Stored records
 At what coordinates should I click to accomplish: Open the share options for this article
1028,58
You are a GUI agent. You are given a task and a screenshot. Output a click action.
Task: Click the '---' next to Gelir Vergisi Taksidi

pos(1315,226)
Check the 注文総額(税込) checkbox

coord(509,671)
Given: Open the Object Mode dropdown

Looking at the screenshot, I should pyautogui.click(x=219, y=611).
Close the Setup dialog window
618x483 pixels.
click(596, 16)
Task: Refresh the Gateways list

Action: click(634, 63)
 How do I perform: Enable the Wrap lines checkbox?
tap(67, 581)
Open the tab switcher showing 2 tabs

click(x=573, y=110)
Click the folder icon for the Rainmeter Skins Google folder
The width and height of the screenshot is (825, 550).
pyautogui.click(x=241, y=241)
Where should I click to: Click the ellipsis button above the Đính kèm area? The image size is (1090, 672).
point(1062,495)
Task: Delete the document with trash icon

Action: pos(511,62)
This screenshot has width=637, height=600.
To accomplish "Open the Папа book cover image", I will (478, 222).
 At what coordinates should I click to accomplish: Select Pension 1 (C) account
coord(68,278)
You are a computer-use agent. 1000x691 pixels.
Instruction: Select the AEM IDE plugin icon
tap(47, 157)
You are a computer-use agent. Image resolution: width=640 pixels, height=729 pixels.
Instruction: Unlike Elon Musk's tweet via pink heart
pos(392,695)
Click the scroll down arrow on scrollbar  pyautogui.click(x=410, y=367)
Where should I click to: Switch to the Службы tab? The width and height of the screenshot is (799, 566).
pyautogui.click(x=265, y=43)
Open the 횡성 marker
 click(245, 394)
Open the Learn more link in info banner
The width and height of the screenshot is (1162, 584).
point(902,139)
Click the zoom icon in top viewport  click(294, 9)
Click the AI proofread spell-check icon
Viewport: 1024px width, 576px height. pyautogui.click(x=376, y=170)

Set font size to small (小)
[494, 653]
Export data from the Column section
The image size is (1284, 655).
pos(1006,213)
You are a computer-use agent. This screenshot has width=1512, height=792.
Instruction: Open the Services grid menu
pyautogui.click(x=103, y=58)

■ Brief: The output consists solely of the lines from the line that contains "At what coordinates should I click to accomplish: Select" through the final line of the data.

■ The completed task:
 At what coordinates should I click to accomplish: Select Pension 1 (C) account
coord(68,278)
You are a computer-use agent. 1000x691 pixels.
Instruction: Select the AEM IDE plugin icon
tap(47, 157)
You are a computer-use agent. Image resolution: width=640 pixels, height=729 pixels.
Instruction: Unlike Elon Musk's tweet via pink heart
pos(392,695)
Click the scroll down arrow on scrollbar  pyautogui.click(x=410, y=367)
Where should I click to: Switch to the Службы tab? The width and height of the screenshot is (799, 566).
pyautogui.click(x=265, y=43)
Open the 횡성 marker
 click(245, 394)
Open the Learn more link in info banner
The width and height of the screenshot is (1162, 584).
point(902,139)
Click the zoom icon in top viewport  click(294, 9)
Click the AI proofread spell-check icon
Viewport: 1024px width, 576px height. pyautogui.click(x=376, y=170)

Set font size to small (小)
[494, 653]
Export data from the Column section
The image size is (1284, 655).
pos(1006,213)
You are a computer-use agent. This screenshot has width=1512, height=792.
Instruction: Open the Services grid menu
pyautogui.click(x=103, y=58)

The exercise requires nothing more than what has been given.